5. You wrote a book Die große Arbeiterlosigkeit. What are the three key takeaways that you have learned? What have you learned since publishing that you would like to add to the book today?
One smart person said to me: publishing a book will change your life. And he was right. I was pleased about the great media coverage my book and the topic of “Great People Shortage” received, of course. But more importantly, it has changed how people think about population trends and created awareness about the fact that we are running out of people. Now it is our job to redefine work and which role humans play in collaboration with machines and algorithms.
6. Some analysts say we are already in a recession, in stagflation, interest rates increasing, Russia/Ukraine war is devastating, we are deglobalizing, banks lack reserves, own too much governmental debt, printing too much money, and more. While at the same time, we are at the lowest unemployment rate in 50 years. There is a lot of power below the surface. Is this a good or bad thing? Are we at the end or the start of it?
Where do you see this going globally, and where do you see Europe in particular? Of course, the current macro-environment is challenging - from an economic and social aspects. But we should not underestimate our ability to adapt. Learning from experience and using that knowledge to chart our path forward is one of our greatest strengths. For the market in which StepStone operates, this means redefining the role of humans play in the labor market: How can we make humans more productive through digitalization and automation? And how can both humans and digital tools evolve by not simply co-existing but interacting.
7. We talked a lot about macroeconomics, given that only some people have a better understanding of connecting it to the labor market. How do you see private markets, startups, and venture capital? What are trends? Do you invest, and if yes, in what?

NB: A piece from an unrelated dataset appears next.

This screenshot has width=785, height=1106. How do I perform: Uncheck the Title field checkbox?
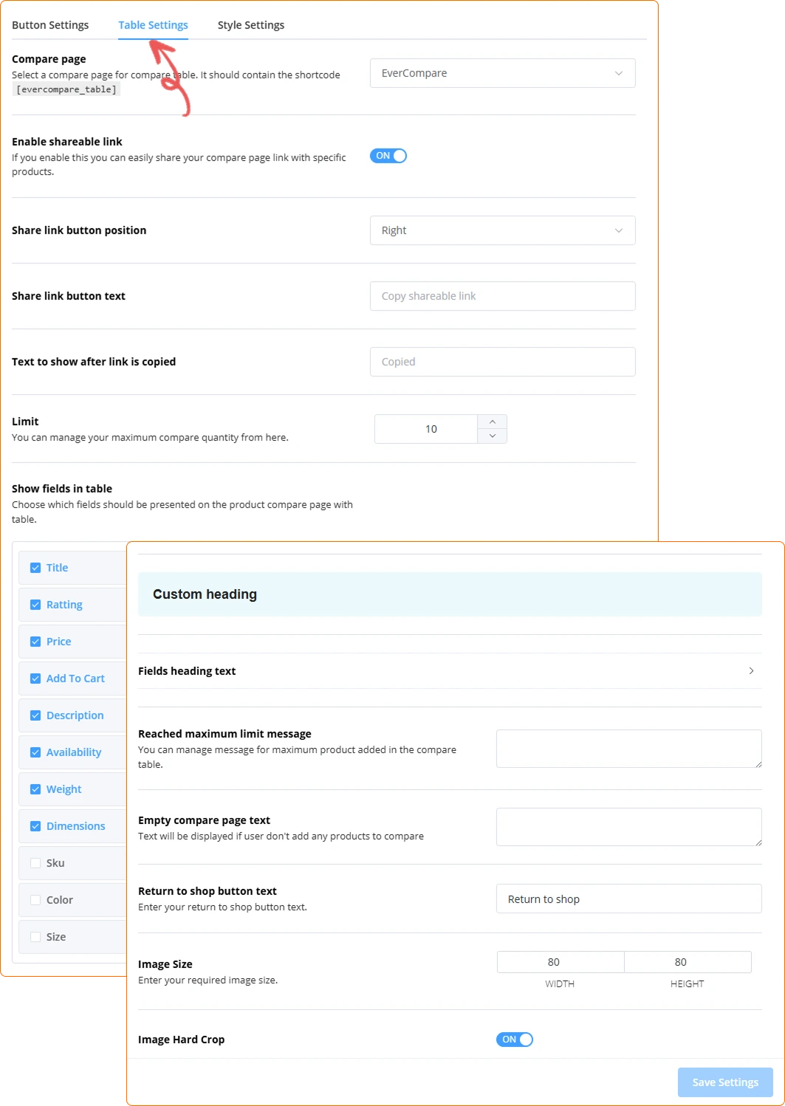35,568
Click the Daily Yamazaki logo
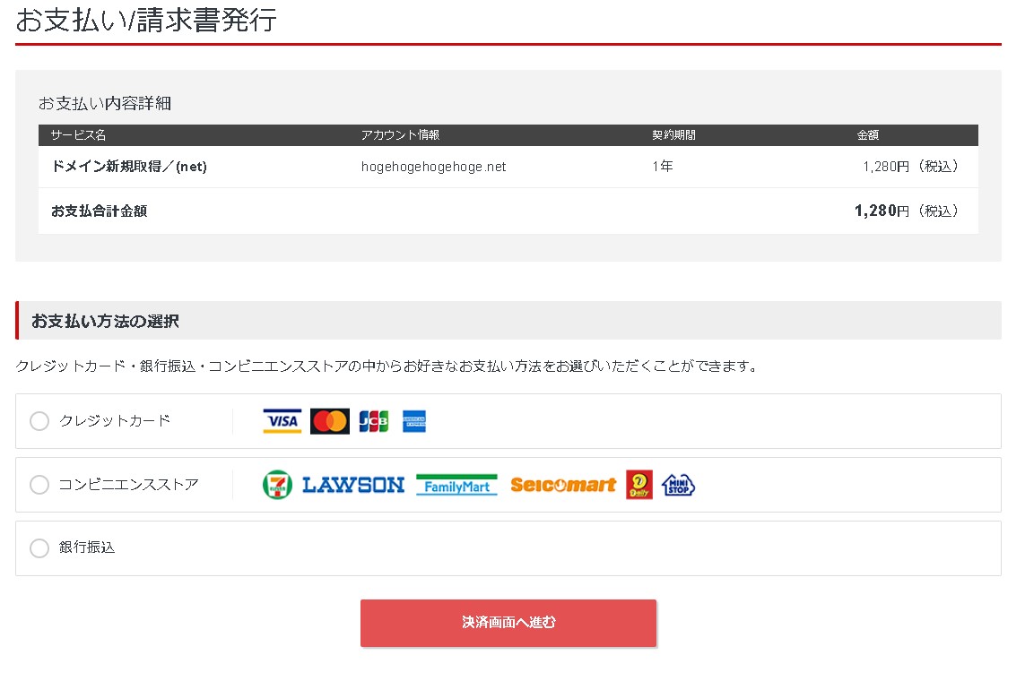This screenshot has width=1025, height=681. (x=639, y=485)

The disruptive change towards more productivity can only succeed with investments in innovations. However, in Germany in particular, we hesitate far too often. We need to learn to accept failures, to promote new ideas and support entrepreneurs. While the US or Canada have one of the highest start-up rates compared to other industrialized nations, Germany is lagging behind. Yet innovative start-ups are an important driver of our economic development; they stimulate competition, strengthen structural change and stimulate growth. I see two long-term trends that will permanently change our economy. First, there is an ageing society. Demographic change will give a massive boost to the healthcare market. And secondly, there is automation and robotics. The developments here will also change our life and work models. Looking at the market in which StepStone operates, this means that recruiting processes will also become faster and better. And that is another reason why it is worth watching the market for tech companies in general, but digital job platforms in particular.
My personal investment focus follows those megatrends: automation and robotics, businesses focused on an aging society, and JobTech, of course.